The new HTC M8 has pushed the smartphone camera envelope further recently using a combination of two rear facing cameras to squeeze the best image quality and more creative photo features from a slim handset. Elsewhere Samsung has actually made an optical zoom equipped smartphone but it really didn't fool anyone with the S4 Zoom design which was a cobbled together combo device rather than a smartphone packing a zoom lens. Also the upcoming Galaxy S5 Zoom or whatever it may be called, follows that same pattern – it's more like a compact camera with phone capabilities.

HTC's Symon Whitehorn talked about the firm's imaging plans in an interview on the Vodafone blog today. He discussed the photographic aspirations of HTC; "As smartphones have become people’s primary camera, we expect more of them. That’s why we’ve put so much investment into the camera – because smartphone cameras take the majority of our images now. We already outperform a lot of compact point and shoot cameras, but we want to approach the performance of regular cameras".

Whitehorn says that his company and its competitors have already eroded much of the compact camera market and within the next couple of years smartphone cameras will improve to mean that only specialists or nostalgists will carry a dedicated camera around. He moved onto the subject of optical zoom, which is currently an obvious advantage of even most budget priced dedicated compact cameras, "Optical zooming in a smartphone is not too far off at all for HTC. I can’t give too much away, but within 12-18 months we’ll see huge advances in phone optics," he said. Whitehorn added that the proximity of this optical zoom tech arrival means that HTC isn't interested in "doing a high-resolution, photo enlarging solution," like the Nokia PureView, for example.

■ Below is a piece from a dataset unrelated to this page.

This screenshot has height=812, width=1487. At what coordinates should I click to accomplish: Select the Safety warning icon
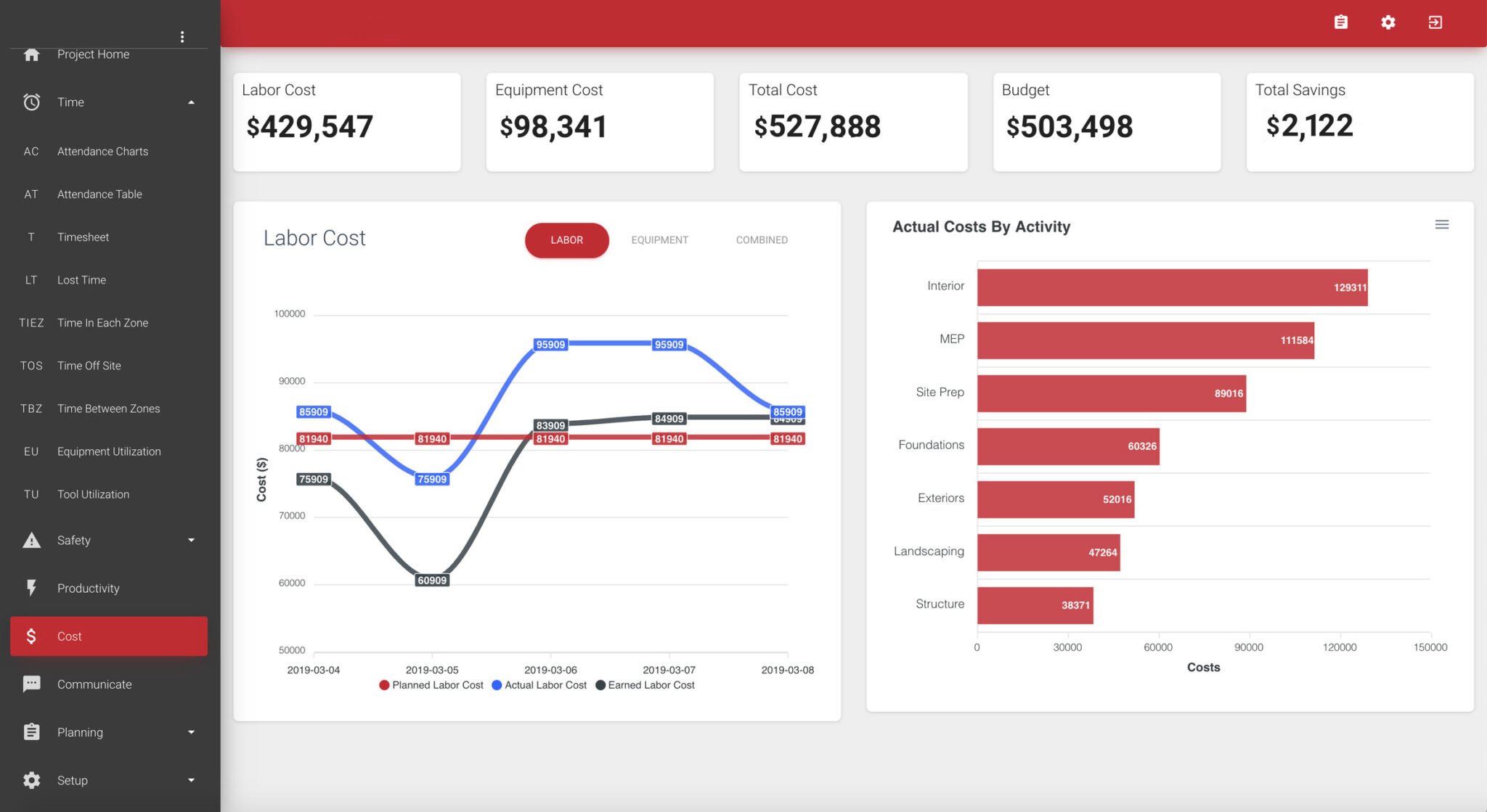30,540
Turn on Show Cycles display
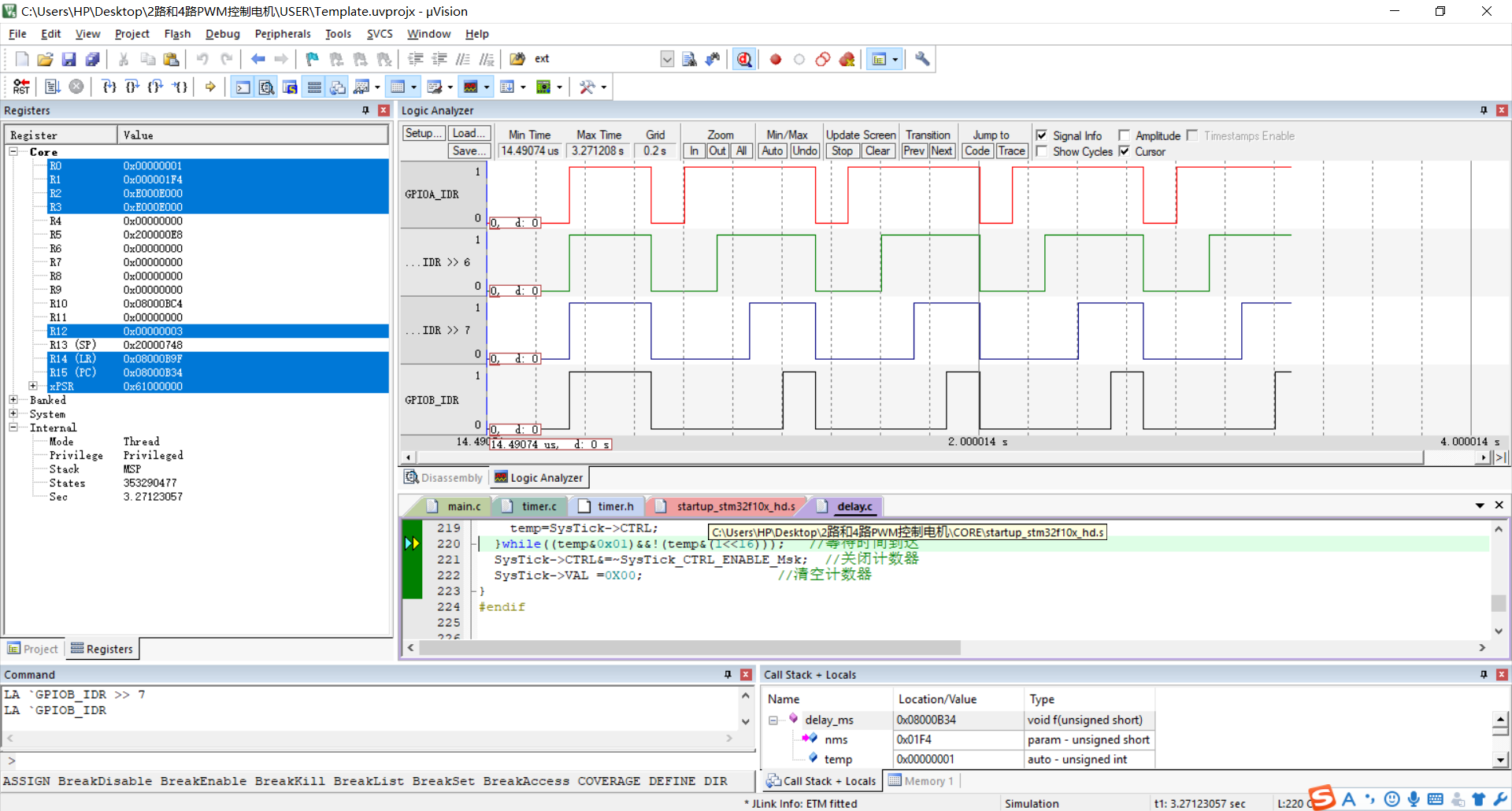Screen dimensions: 1512x811 pos(1043,151)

Are HTC's aims too high to be realistic? It sounds like it when Whitehorn says that HTC are "trying to match the performance of dedicated cameras where one piece of glass inside it costs £3000 alone". What remains to be seen though, is how slim such an optical zoom equipped smartphone can be – if it's not acceptably thin people won't buy into it. As mentioned above, we've seen Samsung cobble such a device together but it's rare to see one in the wild.